Мать вздернула подбородок и удалилась, шелестя шелковым платьем.
Воскресный выход в театр.
Киру неизменно удивляло такое стремление приобщиться к прекрасному. Она доподлинно знала, что мать театр терпеть не может и ходит туда только потому, что «так делают все приличные люди».
Хлопнула дверь. Ушла.
– Ты бы присела, – тихо предложил Казус. – Думаешь, если стоишь, в тебя больше еды войдет?
– Не хочу. Мне так удобно, – и без всяких рефлексий спросила. – Надеюсь, ты не трахнул Мару прямо здесь?
– Мы не занимались сексом, – так же без всяких рефлексий ответил Казус. – В нашем случае это противоестественно. Просто говорили до утра.
– Это и вывело мать из себя?
– Твоей маме трудно представить, что можно говорить с женщиной без всякой мысли затащить ее в постель. Подобные разговоры она считает прелюдией измены.
– А разве не так?
– Может, и так. Сложно рассуждать об этом, когда раскалывается голова.
Кира поставила перед ним стакан воды и развела золотистый порошок.
– Попробуй. Новейшее японское средство. Наши партнеры на рынок выводят. Снимает спазмы.
Казус послушно выпил.
– И впрямь снимает. Подействовало.
– Наконец-то, хоть я тебе чем-то помогла.
– Ты странно себя ведешь.
– Разве? По-моему, вполне нормально. Помнишь, мы с тобой читали книжку, и ты подчеркнул для меня одну фразу? Так и написал: «Важно для Киры». Сегодня ее вспомнила. «Я могу быть хорошей и очень хорошей, а могу позволить себе быть плохой и очень плохой, как я этого хочу».
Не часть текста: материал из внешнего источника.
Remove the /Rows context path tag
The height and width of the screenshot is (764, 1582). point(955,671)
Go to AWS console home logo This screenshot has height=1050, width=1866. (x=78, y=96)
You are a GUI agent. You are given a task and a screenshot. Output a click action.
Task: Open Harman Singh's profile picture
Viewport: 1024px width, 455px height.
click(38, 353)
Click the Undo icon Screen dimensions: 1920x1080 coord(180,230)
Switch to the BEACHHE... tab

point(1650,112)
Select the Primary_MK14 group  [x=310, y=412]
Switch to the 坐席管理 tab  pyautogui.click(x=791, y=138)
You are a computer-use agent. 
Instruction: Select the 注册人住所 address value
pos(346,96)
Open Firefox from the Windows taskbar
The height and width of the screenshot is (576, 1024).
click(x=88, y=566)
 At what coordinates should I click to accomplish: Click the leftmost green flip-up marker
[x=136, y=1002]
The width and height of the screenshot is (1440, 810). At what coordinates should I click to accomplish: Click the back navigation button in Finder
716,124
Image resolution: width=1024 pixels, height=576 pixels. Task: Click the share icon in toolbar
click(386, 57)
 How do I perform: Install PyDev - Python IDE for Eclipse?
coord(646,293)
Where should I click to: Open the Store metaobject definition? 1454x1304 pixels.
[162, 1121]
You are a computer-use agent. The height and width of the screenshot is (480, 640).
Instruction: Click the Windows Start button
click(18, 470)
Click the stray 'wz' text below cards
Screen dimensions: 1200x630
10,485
– Решила сменить амплуа хорошей девочки? Могу только поздравить. Оно тебе никогда не шло. Хочешь рассказать о том, что произошло в пятницу?
– Пожалуй, нет. Слишком личное. Мне надо принять душ, одеться и ехать. Ничего, что ты останешься один?
Казус взял салфетку и вытер пятно кетчупа с Кириной щеки:
– Мне не бывает скучно одному. Поезжай. Только постарайся, чтобы с тобой ничего не случилось.
Машину Кира брать не стала. Хотелось пройтись пешком и подумать.